EXTRAIT:

Définition et structure du fait divers Cataclysmes, meurtres, crimes, accidents, suicides, scandales,
événements extraordinaires de la vie exercent sur nous une trouble
attraction. Ils mettent en scène nos fantasmes, réveillent nos pulsions,
suscitent terreur et pitié comme les contes de notre enfance. Ils nous
renvoient à nos désirs de transgresser les normes et d’enfreindre les
interdits. Ils pimentent notre quotidien et nous offrent aussi les
ingrédients d’un roman policier ou d’un feuilleton… Ouvrons les pages
d’un périodique, et c’est à cette kyrielle d’émotions fortes que nous
convie la lecture des faits divers.
Le fait divers vu par Roland Barthes Le mot « fait divers » (apparu en 1838) désigne à la fois
l’événement lui-même, l’information qui le relate et la rubrique du
journal qui le traite.
Inclassables de l’information, les faits divers sont difficiles à
définir. Négativement, c’est tout ce qui n’a pas trouvé place dans les
rubriques habituelles. D’ailleurs, dans l’argot journalistique, couvrir
les faits divers c’est « faire les chiens écrasés », c'est-à-dire
traiter les faits les moins importants de l’actualité. Positivement,
c’est un large éventail de petits faits étonnants, tragiques,
extraordinaires ou insignifiants qui concernent plutôt les gens en
tant que personnes privées, et qui n’ont apparemment pas d’effet
central sur le fonctionnement de la société. Ils témoignent
sporadiquement de la part maudite de celle-ci.

DONNÉES EXTRAITES:
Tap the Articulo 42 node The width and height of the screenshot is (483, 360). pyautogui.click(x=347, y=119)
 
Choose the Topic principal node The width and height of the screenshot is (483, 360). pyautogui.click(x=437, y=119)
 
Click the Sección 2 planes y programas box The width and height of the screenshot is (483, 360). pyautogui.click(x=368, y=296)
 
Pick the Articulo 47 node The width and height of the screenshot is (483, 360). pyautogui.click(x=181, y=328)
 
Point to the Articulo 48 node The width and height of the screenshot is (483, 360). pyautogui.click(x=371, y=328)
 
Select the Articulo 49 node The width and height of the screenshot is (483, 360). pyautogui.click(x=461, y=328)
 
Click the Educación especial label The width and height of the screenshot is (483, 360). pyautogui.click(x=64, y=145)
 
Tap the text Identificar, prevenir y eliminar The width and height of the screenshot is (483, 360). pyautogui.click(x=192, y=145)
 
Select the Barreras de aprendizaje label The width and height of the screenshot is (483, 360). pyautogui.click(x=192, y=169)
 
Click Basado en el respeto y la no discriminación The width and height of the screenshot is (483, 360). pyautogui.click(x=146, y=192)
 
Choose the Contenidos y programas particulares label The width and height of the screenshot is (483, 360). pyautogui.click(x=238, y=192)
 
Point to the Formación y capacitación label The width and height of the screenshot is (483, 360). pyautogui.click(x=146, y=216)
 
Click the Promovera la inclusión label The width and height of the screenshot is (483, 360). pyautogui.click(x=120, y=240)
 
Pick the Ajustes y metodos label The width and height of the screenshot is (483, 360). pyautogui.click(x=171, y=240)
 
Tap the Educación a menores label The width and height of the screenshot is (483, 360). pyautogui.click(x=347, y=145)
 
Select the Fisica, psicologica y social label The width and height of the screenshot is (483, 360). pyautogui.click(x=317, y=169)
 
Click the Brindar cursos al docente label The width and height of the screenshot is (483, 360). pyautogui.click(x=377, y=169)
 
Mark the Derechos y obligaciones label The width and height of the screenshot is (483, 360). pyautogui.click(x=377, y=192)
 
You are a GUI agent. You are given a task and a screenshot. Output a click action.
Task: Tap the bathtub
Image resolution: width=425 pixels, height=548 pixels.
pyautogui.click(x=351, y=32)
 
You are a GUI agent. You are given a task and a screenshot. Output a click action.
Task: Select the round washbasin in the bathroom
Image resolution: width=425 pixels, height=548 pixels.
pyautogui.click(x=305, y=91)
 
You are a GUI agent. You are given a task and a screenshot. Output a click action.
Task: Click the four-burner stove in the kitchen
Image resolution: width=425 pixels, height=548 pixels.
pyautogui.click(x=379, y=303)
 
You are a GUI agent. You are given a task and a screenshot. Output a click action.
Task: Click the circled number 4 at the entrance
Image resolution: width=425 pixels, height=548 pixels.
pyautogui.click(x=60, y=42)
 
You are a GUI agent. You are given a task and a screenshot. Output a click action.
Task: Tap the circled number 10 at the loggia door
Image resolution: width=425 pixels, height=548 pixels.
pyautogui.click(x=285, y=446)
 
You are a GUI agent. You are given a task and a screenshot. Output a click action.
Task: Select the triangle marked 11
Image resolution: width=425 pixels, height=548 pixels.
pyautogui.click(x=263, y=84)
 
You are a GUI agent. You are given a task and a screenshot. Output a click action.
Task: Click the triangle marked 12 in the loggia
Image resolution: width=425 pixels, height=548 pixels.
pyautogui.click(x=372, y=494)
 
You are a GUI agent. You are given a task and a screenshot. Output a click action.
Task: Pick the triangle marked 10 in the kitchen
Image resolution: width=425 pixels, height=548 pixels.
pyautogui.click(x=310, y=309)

TRAVAIL À FAIRE:
(A) Recopiez le passage de l'extrait sur le fait divers allant de « Définition et structure » à « des faits divers. ».
(B) D'après l'extrait sur le fait divers, pourquoi les faits divers sont-ils difficiles à définir ?

RÉSULTATS DE L'EXERCICE:
(A)
Définition et structure du fait divers Cataclysmes, meurtres, crimes, accidents, suicides, scandales,
événements extraordinaires de la vie exercent sur nous une trouble
attraction. Ils mettent en scène nos fantasmes, réveillent nos pulsions,
suscitent terreur et pitié comme les contes de notre enfance. Ils nous
renvoient à nos désirs de transgresser les normes et d’enfreindre les
interdits. Ils pimentent notre quotidien et nous offrent aussi les
ingrédients d’un roman policier ou d’un feuilleton… Ouvrons les pages
d’un périodique, et c’est à cette kyrielle d’émotions fortes que nous
convie la lecture des faits divers.

(B) Ils sont difficiles à définir parce qu'ils sont inclassables dans l'information. On ne peut les définir d'abord que négativement, comme tout ce qui n'a pas trouvé place dans les rubriques habituelles.